▸ Written exercise A: According to the excerpt on embossing pile fabric, which requirements must an embossing agent meet to be usable in the process? List every one.
▸ Written exercise B: Could you rewrite the paragraph of the excerpt on embossing pile fabric that begins "The embossing agent for the nylon fibers" as a short bulleted list that keeps its main facts?
▸ Written exercise C: Write the next part of the excerpt on embossing pile fabric, picking up after its final sentence.

▸ Excerpt provided:
□ □ □ □ □

In order to be applicable for the novel process of this invention,
the embossing agent should provide a reduction of the pile height
through a shrinkage reaction, should not adversely affect the
printing means, e.g., print screens, and should be capable of being
substantially removed or inactivated subsequent to the embossing
action. other characteristics of the embossing agent which are
desirable, though not essential, include compatibility with dye
print pastes, capability of being regulated by factors of time,
temperature, and concentration, i.e., susceptibility to activation
by a conventional steaming operation and exhibiting no residual
embossing activity. Needless to say, minor adjustments in the
nature of the components and process conditions, and/or the
embossing apparatus can be employed to overcome the absence of
certain of these desired characteristics.
The embossing agent for the nylon fibers is applied to one surface
of the pile fabric in any desired design, whether it be random or
predetermined. One of the easiest methods of applying the agent is
by utilizing conventional printing technique such as silk screen or
block printing. The embossing agent can be applied as a
concentrate, as part of a transparent vehicle, or as part of a dye
composition utilized for pile fabric printing. The nature of the
embossing agent dictates the nature of the vehicle to be utilized.

□ □ □ □ □

Entries on locating words and elements:
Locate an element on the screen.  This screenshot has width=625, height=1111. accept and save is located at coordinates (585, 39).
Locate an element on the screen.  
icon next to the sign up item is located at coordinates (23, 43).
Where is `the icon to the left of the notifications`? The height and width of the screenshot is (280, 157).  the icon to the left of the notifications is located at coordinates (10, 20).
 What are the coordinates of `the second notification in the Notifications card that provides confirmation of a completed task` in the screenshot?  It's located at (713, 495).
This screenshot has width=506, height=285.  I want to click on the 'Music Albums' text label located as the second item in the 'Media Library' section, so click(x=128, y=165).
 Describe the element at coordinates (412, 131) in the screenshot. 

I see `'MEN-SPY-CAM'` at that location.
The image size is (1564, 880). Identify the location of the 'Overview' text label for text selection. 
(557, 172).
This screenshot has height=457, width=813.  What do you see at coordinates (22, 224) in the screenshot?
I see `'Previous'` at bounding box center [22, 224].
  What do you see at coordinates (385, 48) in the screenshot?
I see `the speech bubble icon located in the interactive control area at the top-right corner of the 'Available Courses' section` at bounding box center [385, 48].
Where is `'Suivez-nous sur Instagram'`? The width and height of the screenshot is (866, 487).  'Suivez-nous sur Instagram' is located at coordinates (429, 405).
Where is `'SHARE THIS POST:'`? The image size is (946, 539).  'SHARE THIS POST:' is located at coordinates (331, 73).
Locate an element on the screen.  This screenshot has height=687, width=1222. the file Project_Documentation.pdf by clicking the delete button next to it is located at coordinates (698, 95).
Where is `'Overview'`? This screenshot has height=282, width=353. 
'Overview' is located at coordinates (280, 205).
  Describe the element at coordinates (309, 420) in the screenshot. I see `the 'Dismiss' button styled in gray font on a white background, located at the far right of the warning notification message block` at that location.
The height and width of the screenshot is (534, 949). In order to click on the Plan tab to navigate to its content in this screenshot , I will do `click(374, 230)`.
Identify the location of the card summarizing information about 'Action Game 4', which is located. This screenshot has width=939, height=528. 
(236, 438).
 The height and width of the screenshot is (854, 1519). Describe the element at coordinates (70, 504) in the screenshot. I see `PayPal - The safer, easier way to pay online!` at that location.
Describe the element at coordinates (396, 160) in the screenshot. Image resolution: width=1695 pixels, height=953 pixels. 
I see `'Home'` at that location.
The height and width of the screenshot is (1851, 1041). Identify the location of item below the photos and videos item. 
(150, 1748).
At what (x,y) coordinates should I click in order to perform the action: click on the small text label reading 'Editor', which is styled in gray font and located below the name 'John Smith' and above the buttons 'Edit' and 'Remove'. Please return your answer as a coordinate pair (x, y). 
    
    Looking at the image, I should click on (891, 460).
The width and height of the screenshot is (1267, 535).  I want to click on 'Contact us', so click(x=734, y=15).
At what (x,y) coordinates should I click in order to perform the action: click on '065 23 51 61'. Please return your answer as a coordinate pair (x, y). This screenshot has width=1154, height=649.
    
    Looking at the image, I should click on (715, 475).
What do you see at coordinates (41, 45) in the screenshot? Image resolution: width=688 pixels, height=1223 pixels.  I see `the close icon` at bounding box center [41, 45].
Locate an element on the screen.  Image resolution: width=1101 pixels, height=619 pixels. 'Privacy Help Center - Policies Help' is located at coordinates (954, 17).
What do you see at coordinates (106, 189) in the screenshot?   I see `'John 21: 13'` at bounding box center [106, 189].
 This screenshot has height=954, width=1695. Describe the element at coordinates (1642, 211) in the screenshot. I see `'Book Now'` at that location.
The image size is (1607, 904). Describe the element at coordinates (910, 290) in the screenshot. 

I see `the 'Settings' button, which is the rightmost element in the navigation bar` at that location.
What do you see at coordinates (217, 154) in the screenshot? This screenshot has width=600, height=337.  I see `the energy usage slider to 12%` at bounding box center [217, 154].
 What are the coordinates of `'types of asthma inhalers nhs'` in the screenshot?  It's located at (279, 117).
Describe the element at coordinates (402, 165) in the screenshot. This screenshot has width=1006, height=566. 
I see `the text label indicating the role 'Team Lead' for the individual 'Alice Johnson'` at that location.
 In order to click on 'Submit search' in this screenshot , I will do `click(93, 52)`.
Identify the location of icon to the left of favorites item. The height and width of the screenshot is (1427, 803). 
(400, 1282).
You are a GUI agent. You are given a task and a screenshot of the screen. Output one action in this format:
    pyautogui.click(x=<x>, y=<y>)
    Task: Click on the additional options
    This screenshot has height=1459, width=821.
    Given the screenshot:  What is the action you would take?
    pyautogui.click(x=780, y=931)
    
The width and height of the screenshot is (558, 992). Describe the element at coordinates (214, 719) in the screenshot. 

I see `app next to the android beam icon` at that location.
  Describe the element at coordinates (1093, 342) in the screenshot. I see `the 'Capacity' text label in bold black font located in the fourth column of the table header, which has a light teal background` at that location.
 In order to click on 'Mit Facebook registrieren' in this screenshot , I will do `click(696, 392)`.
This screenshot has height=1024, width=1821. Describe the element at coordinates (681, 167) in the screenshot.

□ □ □ □ □

▸ Final answer A:
- It should reduce the pile height through a shrinkage reaction.
- It should not adversely affect the printing means, such as print screens.
- It should be capable of being substantially removed or inactivated after the embossing action.

▸ Final answer B:
- The embossing agent is applied to one surface of the pile fabric in any design, random or predetermined.
- One of the easiest ways to apply it is a conventional printing technique such as silk screen or block printing.
- It can be applied as a concentrate, as part of a transparent vehicle, or as part of a dye composition used for pile fabric printing.
- The nature of the embossing agent dictates the nature of the vehicle used.

▸ Final answer C:
Among such applicable vehicles are included: water, and alcohols
such as methanol and isopropanol. Often thickeners, e.g., gums, and
cellulose derivatives, are included in order to obtain viscosity
characteristics demanded in print technology and to enable the
embossing agent to adhere to and operate on the synthetic fiber and
to hold the printed pattern.
In those instances where it is desired to achieve a single- or
multi-colored printed decoration with a distinct color for the
embossed areas, the embossing agent can be incorporated into a
particular dye or pigment composition. The dye or pigment will
generally be in the form of a print paste ink to which the
appropriate amount of agent is added. It is to be noted that in
preparing these modified dye composition, the pH levels,
viscosities, and dye concentrations which are essential to an
efficient dyeing operation must also be controlled. The resultant
effect is an embossed design in register with the printed pattern.
If different depths of embossing are sought, they are achieved by
use of different concentrations of agent in the areas calling for
such different depths.
Generally, it is desirable that the embossing agent be soluble or
in solution in the solvent medium from which it is applied to the
selected areas of the fabric. However, if the agent is not soluble
it should be in the composition in a form at least suficiently
finely divided to pass through the print screen, that is, it should
be present in a micro pulverized form which indicates particle
diameter of the order of 100 microns or smaller. That is, it must
not only pass through a screen but it must pass through freely,
dispersed through the dye paste throughout the printing operation.
The purpose of this, of course, is to make sure that the agent
becomes uniformly dispersed over the fiber in the print process so
that the shrinking effect will be uniformly developed in the
fiber.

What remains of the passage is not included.